Great article, thank you.
Using women's rights as a parallel to explain what's happening works really well as it helps to really highlight what's going on.
"Now, I don’t believe everyone has a gender identity. I don’t believe in gender identities at all, but I do respect people’s rights to believe gender is more than the socially constructed stereotypes we put onto the sexes, as regressive as that is to do. So, I think some of the commenters raise a point that trans people don’t ‘own’ gender."
It's interesting that the people who support the organisation's work seem to all believe that everyone has a gender identity, yet they don't want it to overshadow how autistic people experience theirs (i.e. their perceived identity - I don't believe we all have one either).
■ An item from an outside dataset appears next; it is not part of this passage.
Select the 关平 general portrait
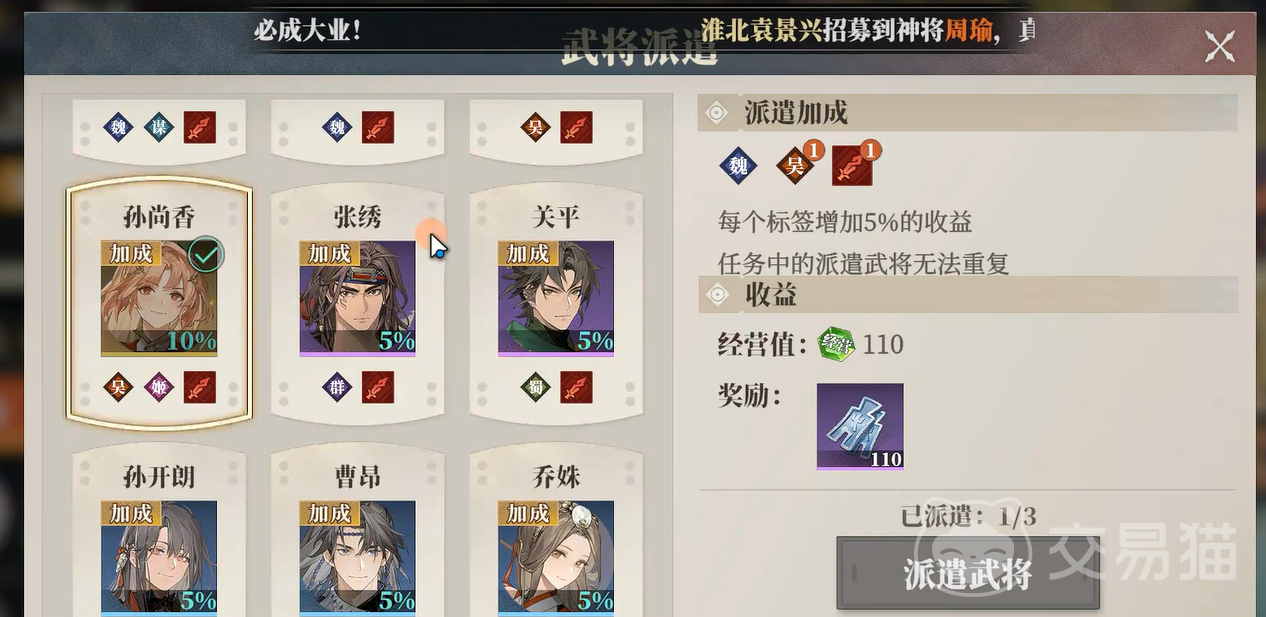 [x=556, y=298]
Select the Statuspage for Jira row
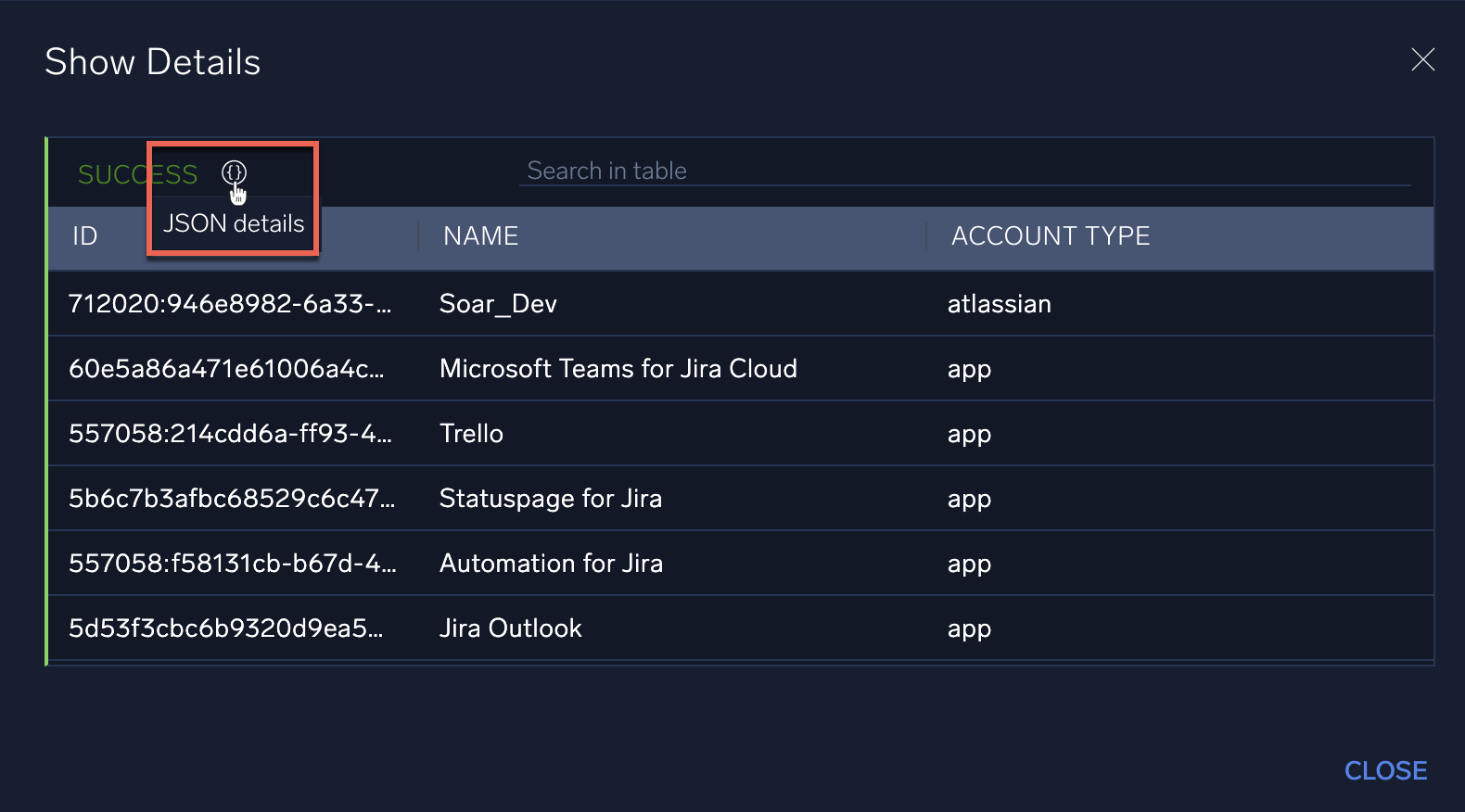 550,499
As with the Cass Report, it's powerful when someone does believe in gender identity yet still challenges the idea that the root cause of the distress must point to people being in the wrong body. That other factors should be looked at first, in a neutral way.
Personally, I use the word sex not gender but I think I can see why you've positioned it like this. Because some people really do believe that they have a gender but perhaps autistic girls' experience of this involves a heightened sensory distress about breast development and periods (the biological sex bit), whilst also figuring out their place in a world full of sex-based expectations (gender, as a social construct). Likewise for autistic boys and the changes to their bodies. Is that where you're coming from here?
Do you have a link to the original organisation? Even though it would presumably all be in another language, it feels odd reading an article when I don't know what it's actually referring to. Playing devil's advocate, how do I know the organisation actually exists? Also a link within the article/blog would clear up the disparity between the thread title (Dutch) and the opening paragraph (Danish).